I want to talk about dreams today. I have been having some rather interesting ones since just before Thanksgiving. I know that I have blogged a little bit about this before. Now I know that I am not alone in dreaming about celebrities. I tend to dream about two in particular. Alan Rickman and Gary Oldman, I happen to find both men to be quite handsome and sexy. Now I like the dreams I have about them, they are erotic and quite satisfying. I have never met either man, and have no wish to. I am content to leave them in my little fantasy world and worship them from afar.
Lately however, a new man has entered my dreams. He is not a celebrity, I have never seen him before and I am pretty sure that he doesn't even exist. I picture him so clearly though. His name is Malcolm. He is a tall Scotsman with dark curly hair, beautiful dark eyes and is almost too handsome. He is in his late thirties or early forties and very well put together. He is intelligent, witty, charming, articulate, very masculine, kind and considerate. The dream is intensely erotic causing spontaneous orgasms. It almost makes me not want to get out of bed in the morning. I am saving a fortune on batteries not to mention wear and tear on my b.o.b.
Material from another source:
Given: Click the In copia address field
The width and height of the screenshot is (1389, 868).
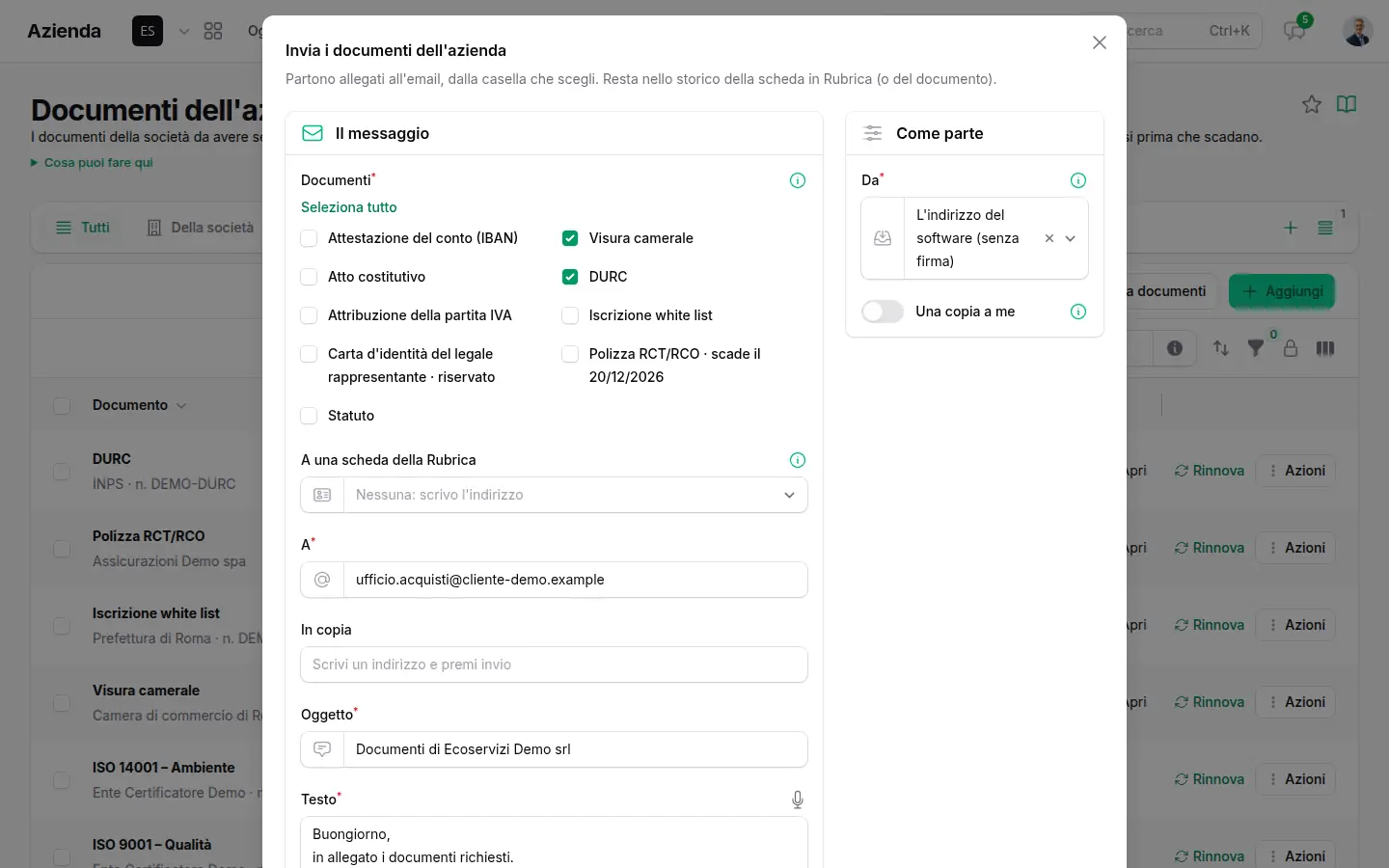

I am sure that this has something to do with my obsession with Scotland. I just don't know why I can picture him so clearly, especially when he looks like no one I have ever met or seen before. Must be my subconscious projection of the perfect man for me.
The down side is that because it is a dream, it can't replace the real thing. I miss kissing. I miss being held and the touch of a man, the feel of skin on skin, the warm musky smell of a man, the heat, the passion. But until I am ready for that again, I will be content with my dreams.